Dataset records:

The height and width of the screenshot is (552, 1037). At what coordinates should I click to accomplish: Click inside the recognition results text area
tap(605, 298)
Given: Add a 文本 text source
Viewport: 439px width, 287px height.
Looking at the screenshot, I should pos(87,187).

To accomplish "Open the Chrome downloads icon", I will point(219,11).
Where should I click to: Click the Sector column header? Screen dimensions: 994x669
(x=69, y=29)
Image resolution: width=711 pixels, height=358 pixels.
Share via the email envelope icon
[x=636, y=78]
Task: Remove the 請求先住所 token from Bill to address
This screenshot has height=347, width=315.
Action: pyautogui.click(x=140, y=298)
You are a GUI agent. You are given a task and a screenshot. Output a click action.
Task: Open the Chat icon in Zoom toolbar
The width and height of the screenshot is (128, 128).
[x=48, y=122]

---

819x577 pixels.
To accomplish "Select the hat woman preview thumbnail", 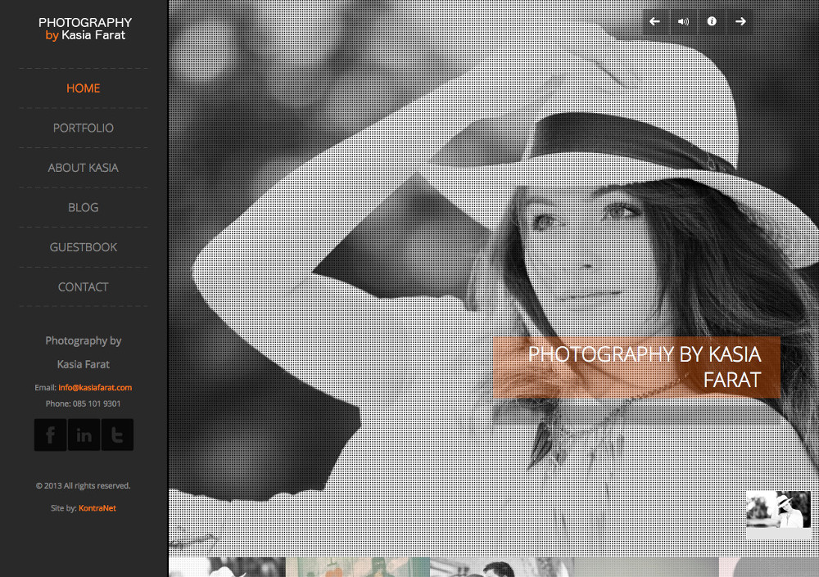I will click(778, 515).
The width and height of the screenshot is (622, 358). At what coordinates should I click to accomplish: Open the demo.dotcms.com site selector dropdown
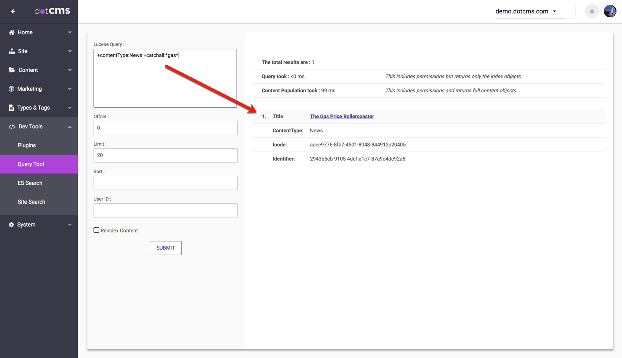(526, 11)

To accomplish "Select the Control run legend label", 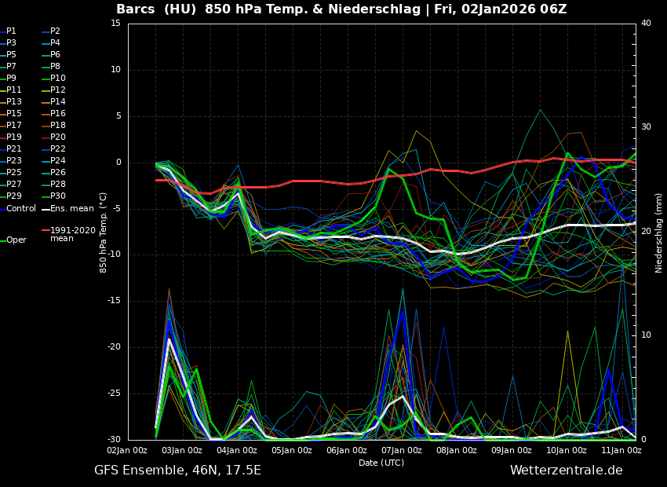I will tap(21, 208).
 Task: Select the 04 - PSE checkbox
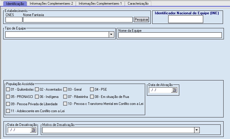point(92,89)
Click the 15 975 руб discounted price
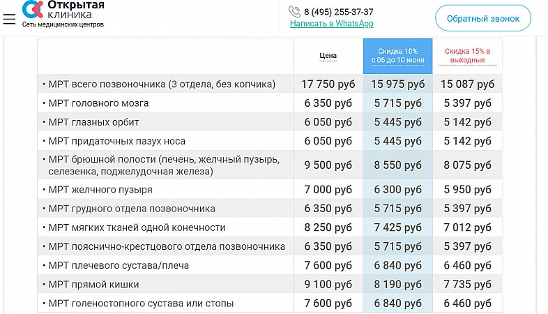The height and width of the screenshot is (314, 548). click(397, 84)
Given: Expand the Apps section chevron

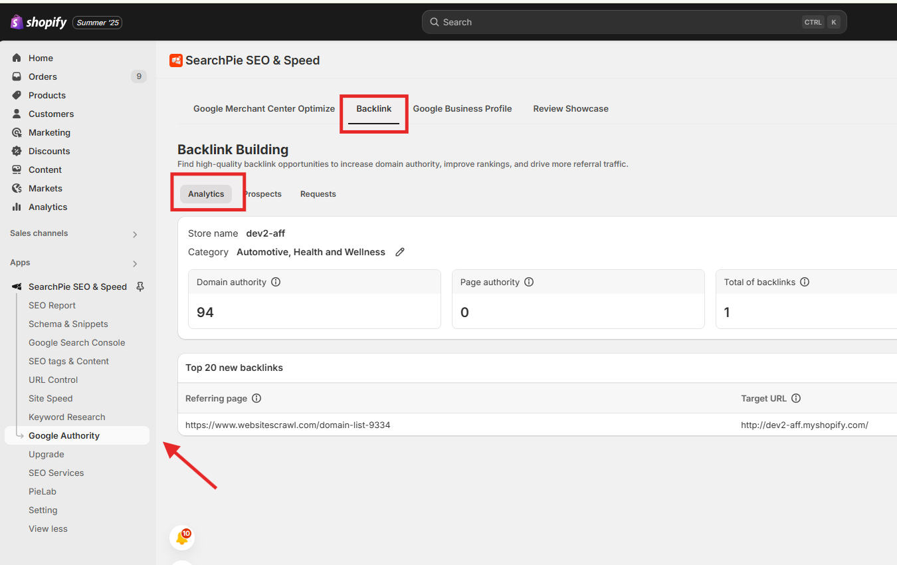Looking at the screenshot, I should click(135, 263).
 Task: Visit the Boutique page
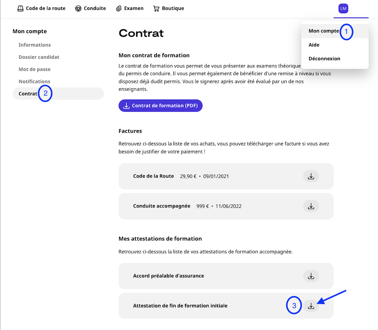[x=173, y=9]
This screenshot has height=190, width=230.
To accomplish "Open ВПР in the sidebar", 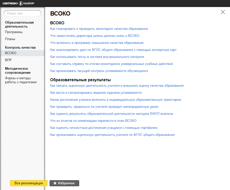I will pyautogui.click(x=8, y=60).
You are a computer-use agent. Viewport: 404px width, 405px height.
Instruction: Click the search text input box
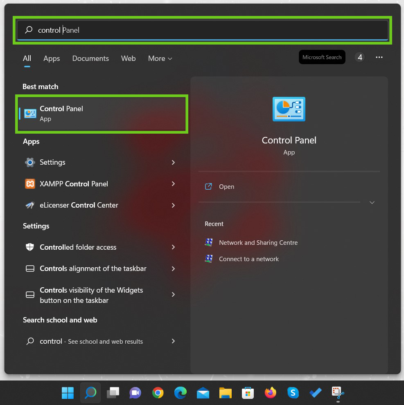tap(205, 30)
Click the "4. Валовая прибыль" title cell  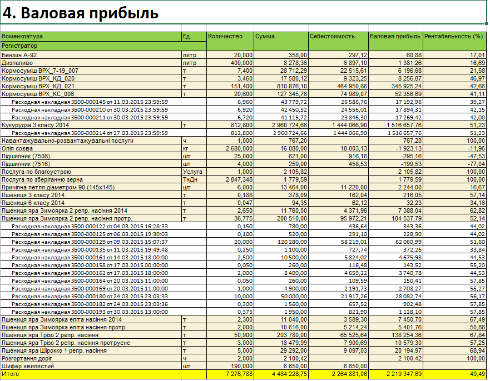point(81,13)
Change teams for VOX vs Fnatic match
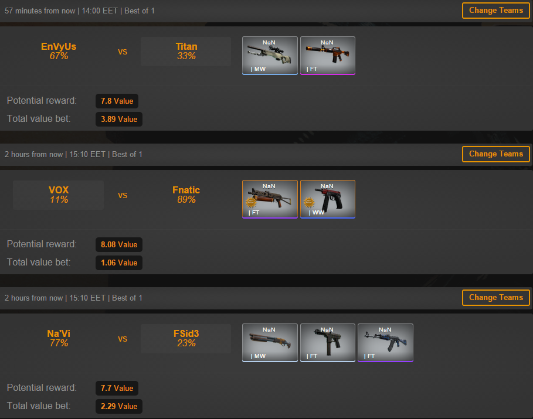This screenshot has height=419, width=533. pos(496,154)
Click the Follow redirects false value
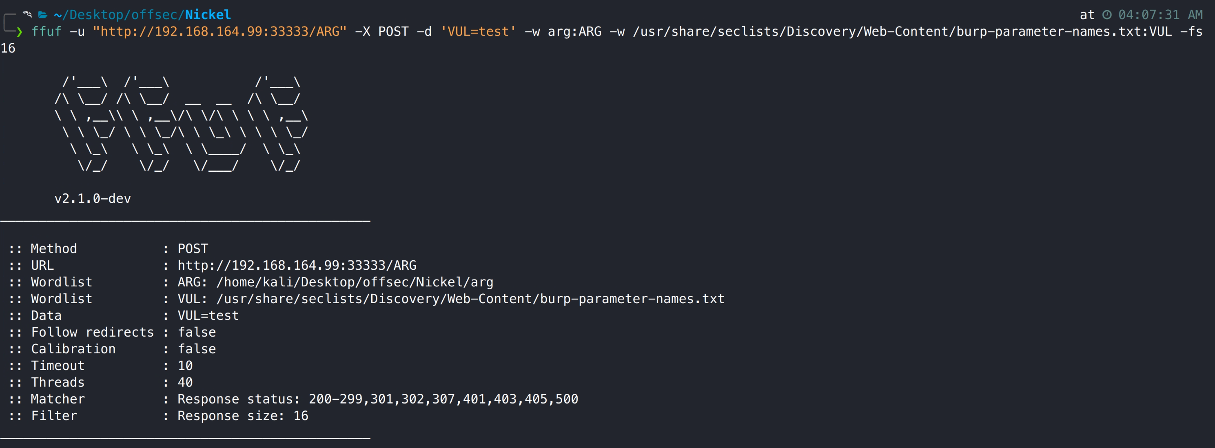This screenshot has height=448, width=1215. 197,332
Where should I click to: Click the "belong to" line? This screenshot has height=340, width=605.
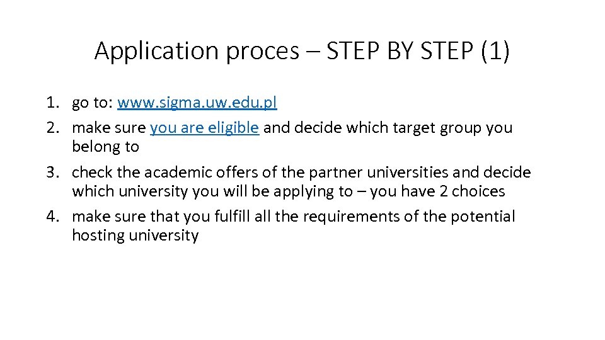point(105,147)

Task item: Above are entries with pictures among them. Write out exactly the lines from the one containing "Click the 15 975 руб discounted price" through the one containing "This screenshot has height=190, width=230.", ends included, and leave those pictures out.

Result:
Click the 15 975 руб discounted price
The height and width of the screenshot is (314, 548). click(397, 84)
Given: Expand the Apps section chevron

Looking at the screenshot, I should click(135, 263).
 Task: Visit the Boutique page
[x=173, y=9]
This screenshot has height=190, width=230.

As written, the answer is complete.